▸ JOB 1:
Return the part of the Apalachicola Bay article from "With $20 million" up to and including "of the reshelling.", word for word.

* Begin EXCERPTED PASSAGE *

With $20 million from the National Fish and Wildlife Foundation on the line, representatives of the Florida Fish and Wildlife Conservation Commission are hoping to begin a major reshelling program by next summer once the results of a pilot study are complete.
In an appearance before the county commission Dec. 8, Jon Creamer, FWC’s northwest regional director, and Devin Resko, program coordinator for FWC’s fishery disaster relief program, outlined the agency’s plans to meet NFWF’s requirement that they complete a $3.3 million pilot study in the months ahead in order to secure the remaining $16 million of $20 million pledged to revitalize the bay.
The study, marking the first stage of the process, will bring together all the available data collection, devise a harvest management system and outline habitat restoration decisions in advance of the reshelling.
“We want to get a good baseline where we are and get a very strong baseline of the current state of Apalachicola Bay. We need to learn from that what worked and what didn't work,” Resko said.
“NFWF has expressed concerns over approving the remaining $16 million for restoration activities, because past restoration operations in the bay did not perform as well as expected,” he said. “A large number of unknowns are still present.”
He said together with Florida State and the Florida Wildlife Research Institute, FWC will have more data to construct and perform larger restoration activity.”

* End EXCERPTED PASSAGE *
* Begin INPUT DATA *

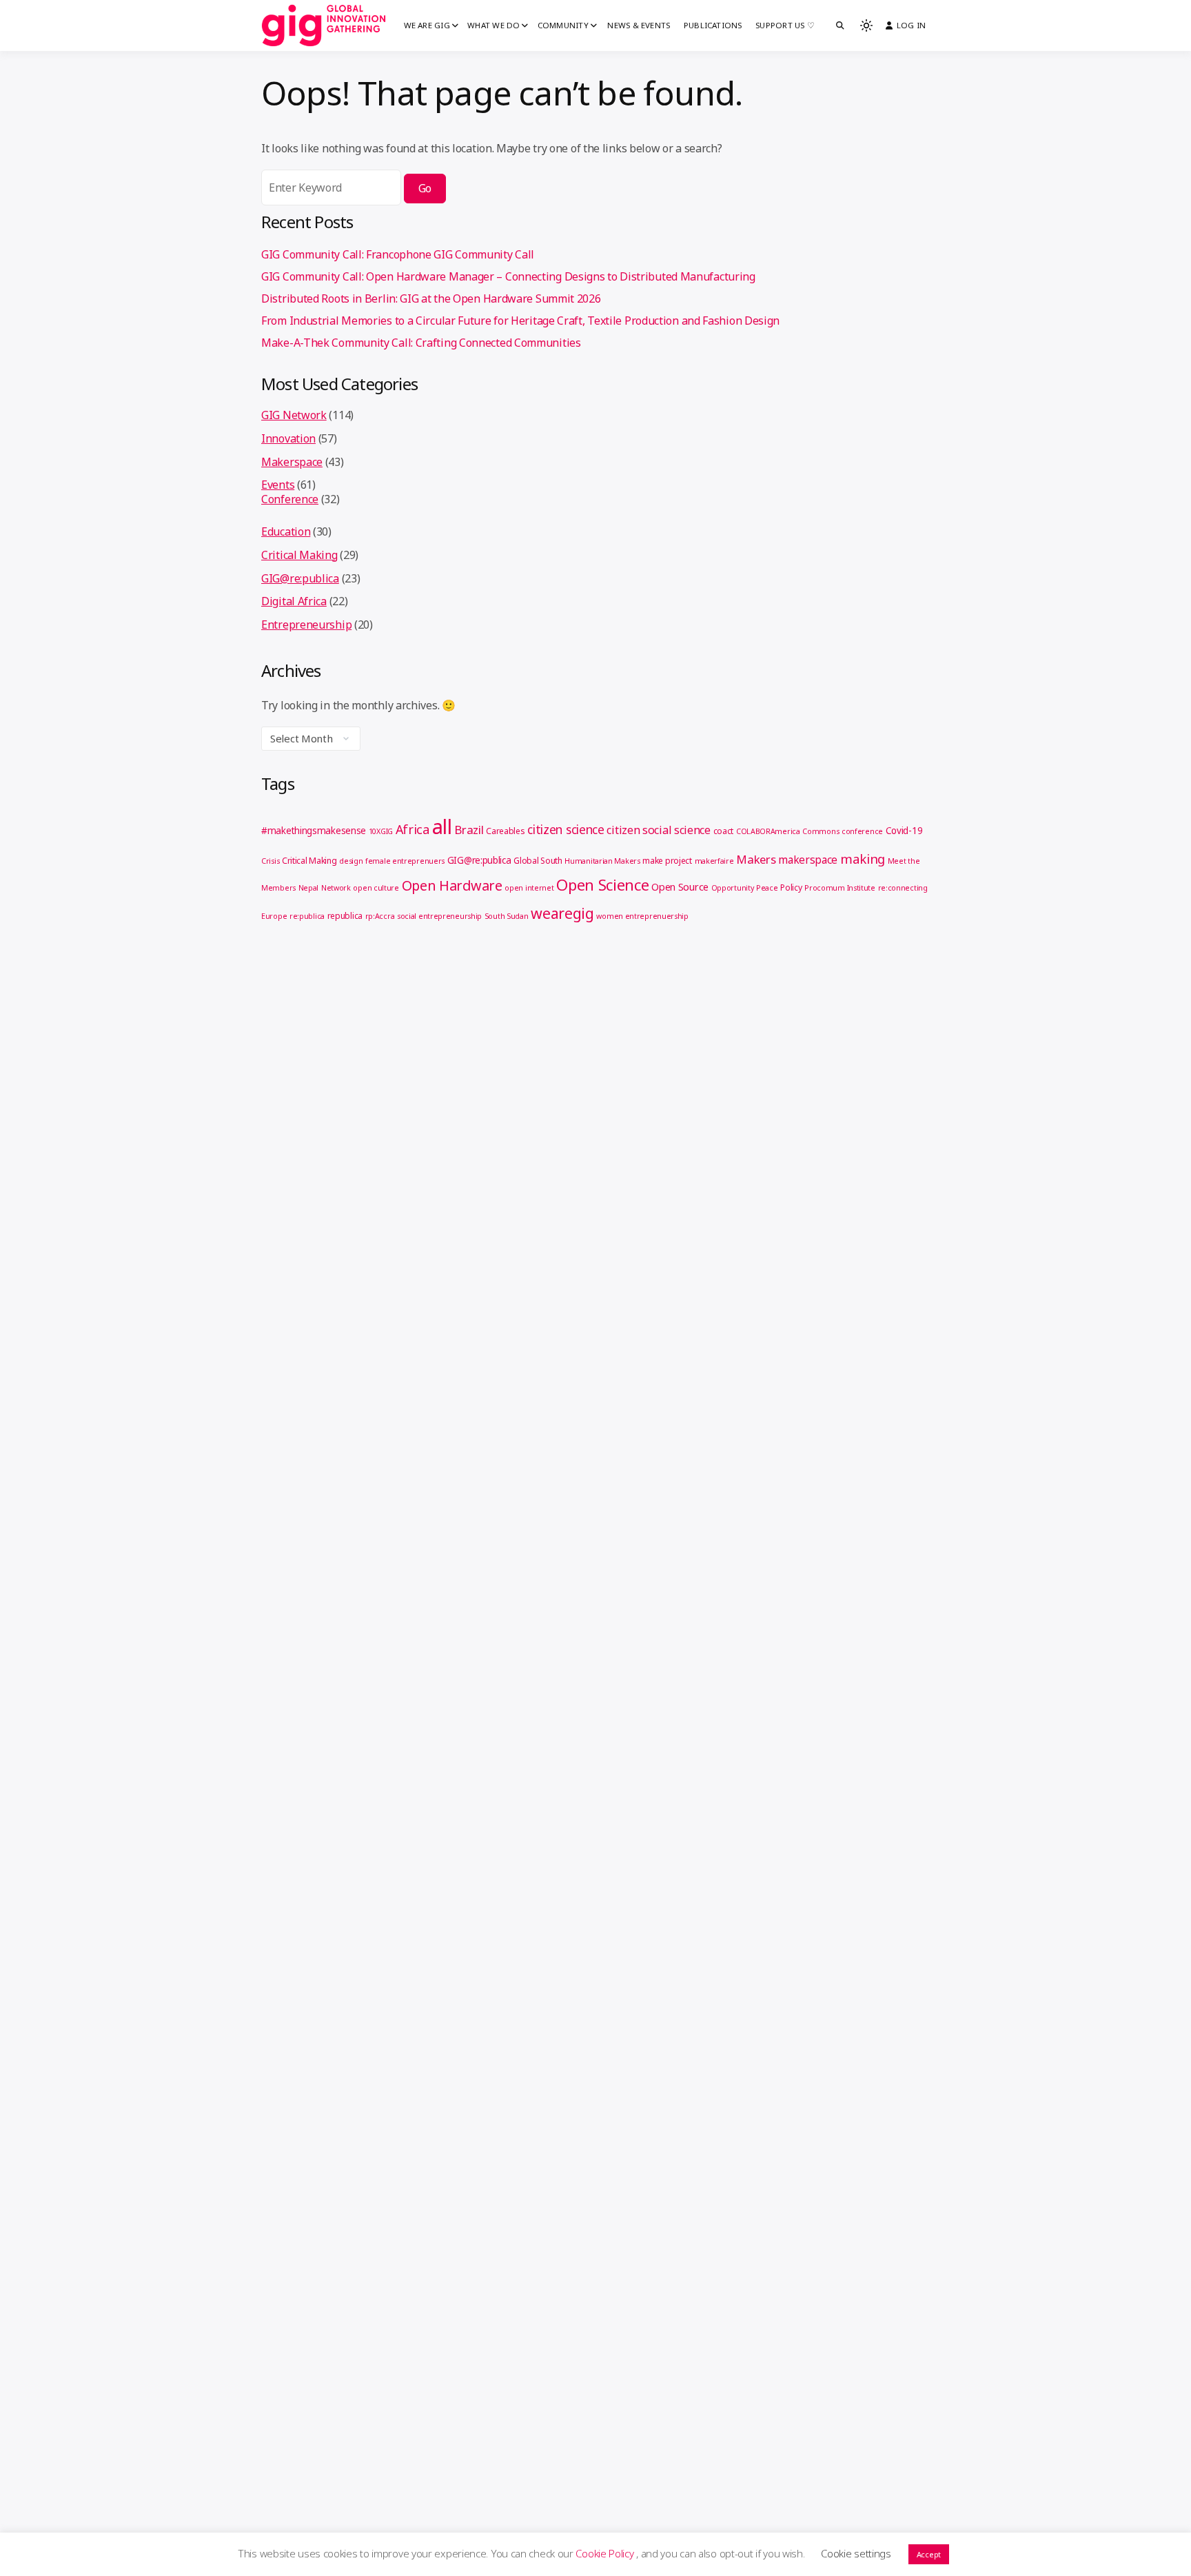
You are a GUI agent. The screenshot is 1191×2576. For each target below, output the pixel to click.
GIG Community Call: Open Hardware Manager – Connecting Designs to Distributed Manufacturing (508, 276)
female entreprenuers (405, 861)
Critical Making (299, 554)
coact (723, 831)
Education (285, 531)
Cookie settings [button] (856, 2553)
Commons (820, 831)
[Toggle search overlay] (840, 25)
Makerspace (292, 461)
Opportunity (732, 888)
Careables (505, 831)
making (862, 858)
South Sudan (507, 916)
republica (345, 916)
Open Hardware (452, 885)
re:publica (307, 916)
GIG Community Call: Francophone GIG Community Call (397, 254)
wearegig (562, 913)
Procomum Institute (839, 888)
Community (563, 25)
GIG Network (294, 415)
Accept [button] (929, 2554)
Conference (289, 499)
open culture (375, 888)
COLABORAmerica (768, 831)
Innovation (288, 438)
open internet (529, 888)
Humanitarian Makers (602, 861)
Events (277, 484)
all (442, 826)
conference (862, 831)
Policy (791, 887)
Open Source (680, 886)
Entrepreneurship (306, 624)
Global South (537, 860)
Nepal (308, 888)
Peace (767, 888)
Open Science (602, 884)
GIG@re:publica (300, 578)
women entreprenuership (642, 916)
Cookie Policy (606, 2553)
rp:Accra (380, 916)
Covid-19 (904, 830)
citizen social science (658, 830)
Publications (713, 25)
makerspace (807, 859)
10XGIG (381, 831)
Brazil (468, 830)
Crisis (270, 861)
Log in (911, 25)
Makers (755, 859)
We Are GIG (427, 25)
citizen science (565, 829)
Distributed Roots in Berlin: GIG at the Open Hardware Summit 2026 (431, 298)
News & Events (638, 25)
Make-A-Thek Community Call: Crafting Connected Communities (421, 342)
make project (666, 860)
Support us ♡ (785, 25)
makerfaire (714, 861)
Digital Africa (294, 601)
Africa (412, 829)
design (351, 861)
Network (336, 888)
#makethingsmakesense (313, 830)
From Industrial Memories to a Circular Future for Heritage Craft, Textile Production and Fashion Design (520, 320)
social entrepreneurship (439, 916)
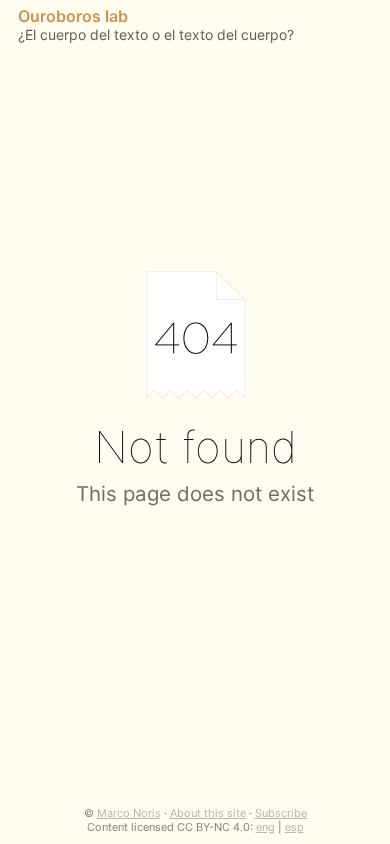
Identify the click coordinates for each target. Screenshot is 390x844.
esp (294, 827)
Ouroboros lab (73, 16)
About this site (208, 813)
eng (265, 827)
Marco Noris (129, 813)
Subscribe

* End INPUT DATA *

▸ JOB 2:
Retype the lines of the records from the line with "Commons (820, 831)" up to and including the line with "From Industrial Memories", with no changes.

▸ EXERCISE RESPONSE 1:
With $20 million from the National Fish and Wildlife Foundation on the line, representatives of the Florida Fish and Wildlife Conservation Commission are hoping to begin a major reshelling program by next summer once the results of a pilot study are complete.
In an appearance before the county commission Dec. 8, Jon Creamer, FWC’s northwest regional director, and Devin Resko, program coordinator for FWC’s fishery disaster relief program, outlined the agency’s plans to meet NFWF’s requirement that they complete a $3.3 million pilot study in the months ahead in order to secure the remaining $16 million of $20 million pledged to revitalize the bay.
The study, marking the first stage of the process, will bring together all the available data collection, devise a harvest management system and outline habitat restoration decisions in advance of the reshelling.

▸ EXERCISE RESPONSE 2:
Commons (820, 831)
[Toggle search overlay] (840, 25)
Makerspace (292, 461)
Opportunity (732, 888)
Careables (505, 831)
making (862, 858)
South Sudan (507, 916)
republica (345, 916)
Open Hardware (452, 885)
re:publica (307, 916)
GIG Community Call: Francophone GIG Community Call (397, 254)
wearegig (562, 913)
Procomum Institute (839, 888)
Community (563, 25)
GIG Network (294, 415)
Accept [button] (929, 2554)
Conference (289, 499)
open culture (375, 888)
COLABORAmerica (768, 831)
Innovation (288, 438)
open internet (529, 888)
Humanitarian Makers (602, 861)
Events (277, 484)
all (442, 826)
conference (862, 831)
Policy (791, 887)
Open Source (680, 886)
Entrepreneurship (306, 624)
Global South (537, 860)
Nepal (308, 888)
Peace (767, 888)
Open Science (602, 884)
GIG@re:publica (300, 578)
women entreprenuership (642, 916)
Cookie Policy (606, 2553)
rp:Accra (380, 916)
Covid-19 (904, 830)
citizen social science (658, 830)
Publications (713, 25)
makerspace (807, 859)
10XGIG (381, 831)
Brazil (468, 830)
Crisis (270, 861)
Log in (911, 25)
Makers (755, 859)
We Are GIG (427, 25)
citizen science (565, 829)
Distributed Roots in Berlin: GIG at the Open Hardware Summit 2026 (431, 298)
News & Events (638, 25)
Make-A-Thek Community Call: Crafting Connected Communities (421, 342)
make project (666, 860)
Support us ♡ (785, 25)
makerfaire (714, 861)
Digital Africa (294, 601)
Africa (412, 829)
design (351, 861)
Network (336, 888)
#makethingsmakesense (313, 830)
From Industrial Memories to a Circular Future for Heritage Craft, Textile Production and Fashion Design (520, 320)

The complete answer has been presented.